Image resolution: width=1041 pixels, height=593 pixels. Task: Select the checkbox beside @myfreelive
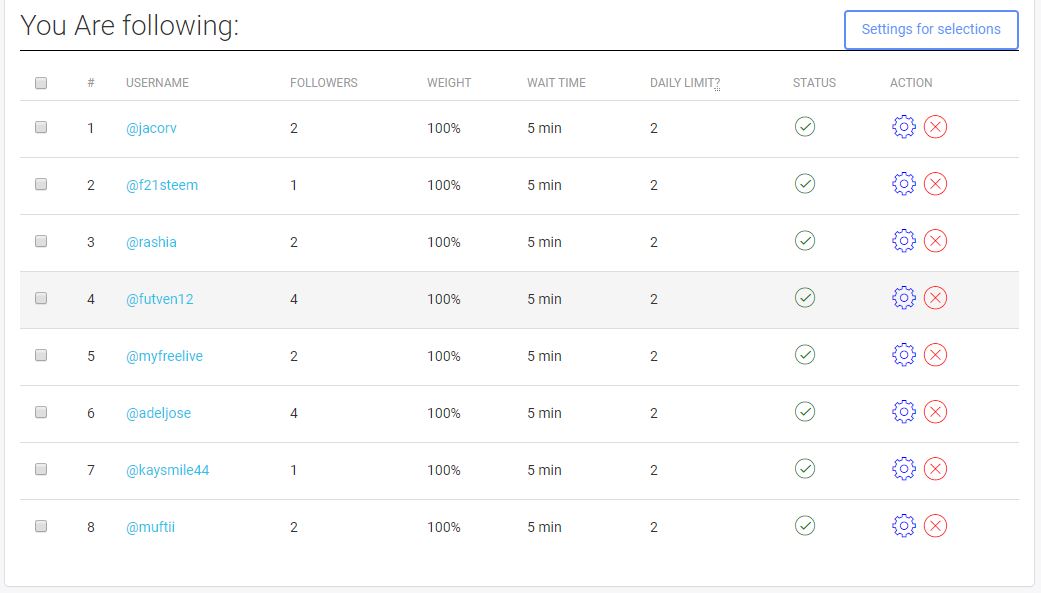pyautogui.click(x=41, y=356)
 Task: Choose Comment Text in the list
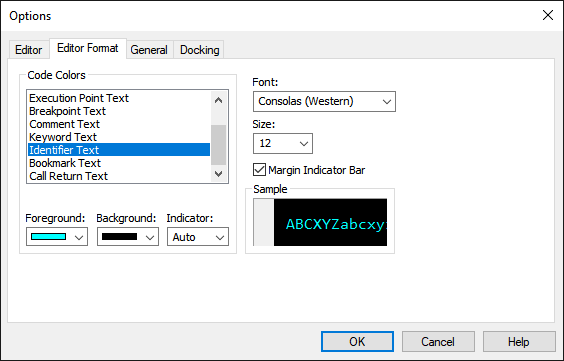(119, 124)
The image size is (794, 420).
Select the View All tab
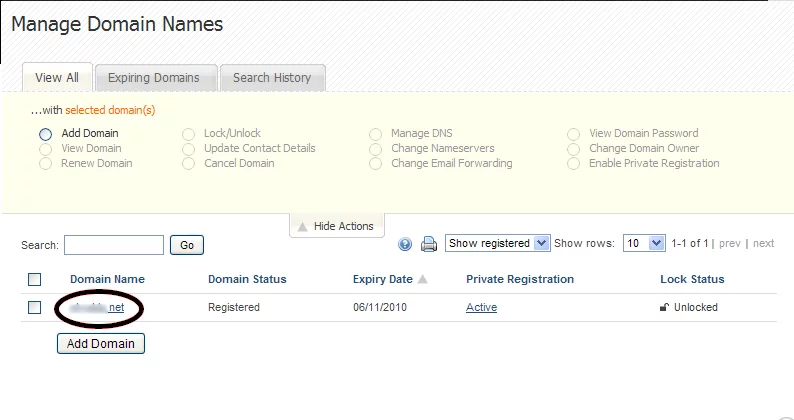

########################################

Reproduce the whole of the data, word for word, and omit its pictures.

(Task answer)
Image resolution: width=1041 pixels, height=593 pixels. Task: Select the checkbox beside @myfreelive
pyautogui.click(x=41, y=356)
 Task: Choose Comment Text in the list
(119, 124)
The image size is (794, 420).
Select the View All tab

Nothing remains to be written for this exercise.